Forests & climate change
- Climate change is one of the most urgent challenges of our time. In Latin America, as temperature and rainfall patterns change, the areas currently suitable for coffee production and the number of bees, which boost coffee production, will shrink. A recent study by CIFOR shows, however, that maintaining and restoring healthy forests near the coffee plantations can help to reduce the negative impacts of climate change by providing a permanent habitat for bees.
- Apropos of climate, a theory linking forest cover and cyclonic storms is gaining acceptance. A group of physicists and ecologists suggests that because forests and cyclones share a fundamental relationship to atmospheric moisture and dynamics, less forest cover could mean more frequent and more powerful storms.
- Using shade trees in cocoa plantations is often proposed as a strategy to cope with climate change effects, as shade species buffer cocoa plants from heat and water stress. However, a recent study shows that this agroforestry strategy is only advantageous if the shade tree species suits the local conditions. For example, a species with shallow root systems will be well suited to wet areas but will compete with cocoa plants for soil water in drier conditions.
- To learn more about how to identify suitable and vulnerable areas for shade species in Central America, check ICRAF’s atlas “Suitability of key Central American agroforestry species under future climates”. The publication provides habitat suitability maps for 54 species and helps to develop strategies for climate change adaptation.
Timber & plantations
- Building with wood is becoming more popular in Europe. In contrast to concrete and other man-made materials, locally harvested wood from sustainably managed has a small carbon footprint. In fact, many considered wood as the only significant renewable construction material. In Germany, about a quarter of residential homes and apartment buildings are now being built out of wood. In Norway, the world’s tallest wooden building, the Mjøsa Tower, is being built. The 18-storey building will stand over 80 meters tall and house offices, a hotel and apartments.

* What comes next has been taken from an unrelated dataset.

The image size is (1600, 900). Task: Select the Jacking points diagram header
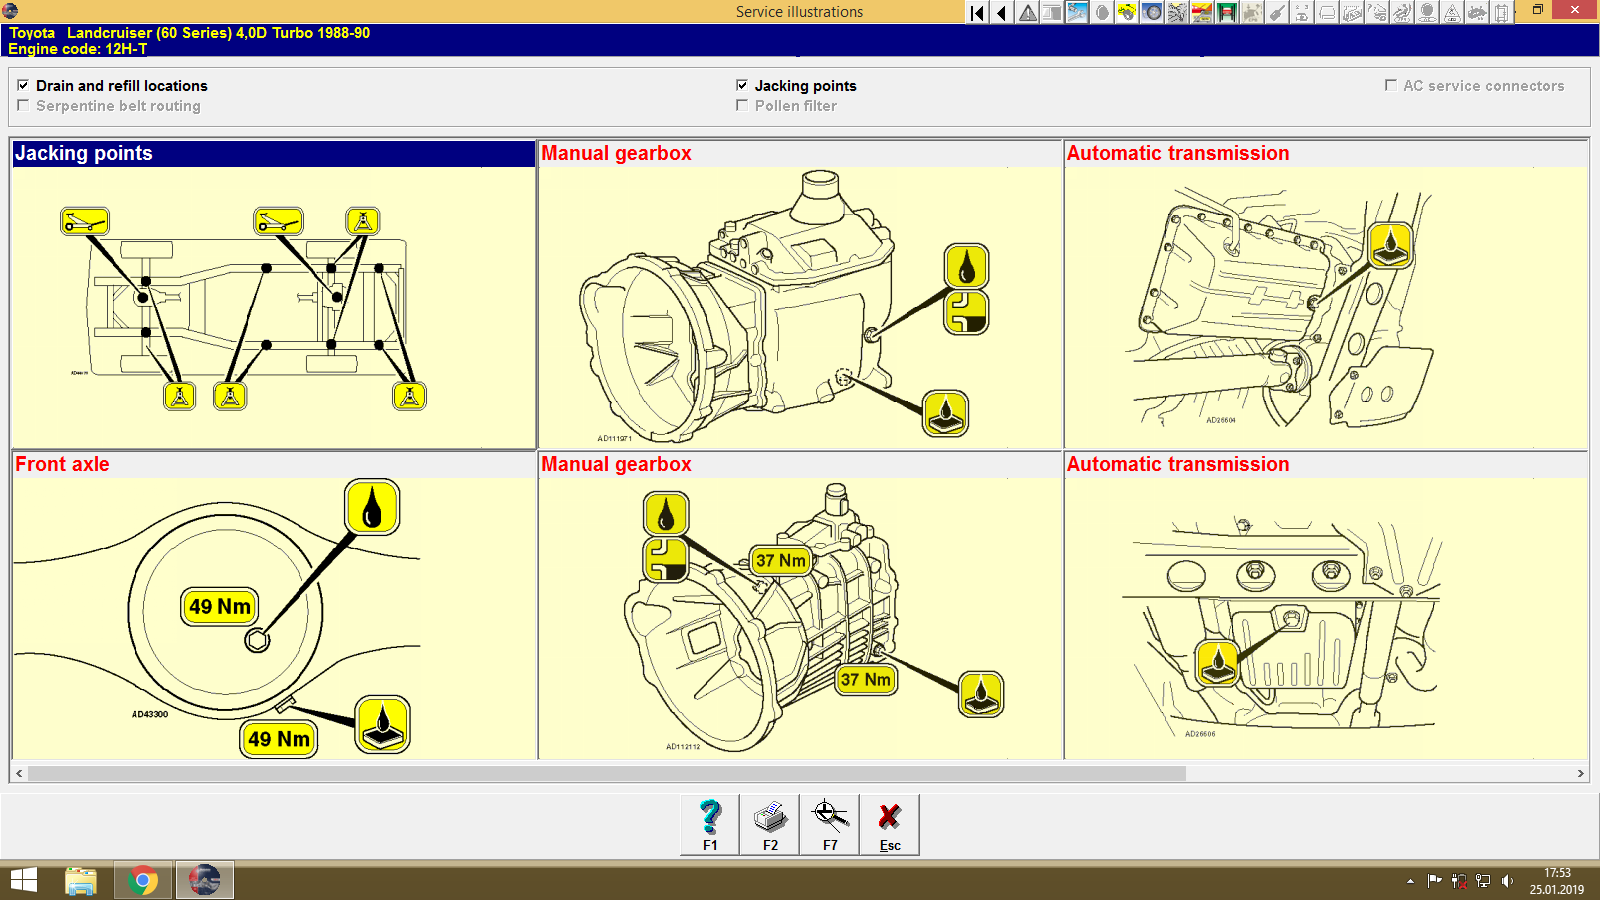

- The Food and Agriculture Organization (FAO) recently launched the first voluntary guidelines for forest concessions in the tropics. The publication provides practical recommendations to plan, implement and monitor forest concessions to make them more sustainable, transparent and inclusive.
- A reforestation project in Peruvian Amazon, Camino Verde, is working together with local farmers to restore degraded areas. The project promotes non-timber products such as essential oils and their efforts are now focused on canelón, a wild cinnamon tree. They are currently developing a protocol on collecting seeds, growing and planting seedlings, and sustainably harvesting the tree’s leaves and branches. To learn more about the project and its team, check this video.
Events to note
- November 28, 18:30, Zurich – Switzerland: A Lecture by Tony Rinaudo – Right Livelihood Award 2018 (free registration link)
Tony Rinaudo, honoured with the Right Livelihood Award 2018, will give a public talk at the University of Zürich. The entrance is free. An excellent opportunity to listen about this extraordinary work, which we have also covered in our “Voices” interviews: https://www.reforestationworld.org/voices/
- The 2018 edition of The State of the World’s Forests (FAO) examines the inter-linkages between forests and the Sustainable Development Goals (SDGs). The report uses scientific sources and case studies to show the social, economic and environmental impact of forests and trees across the SDGs.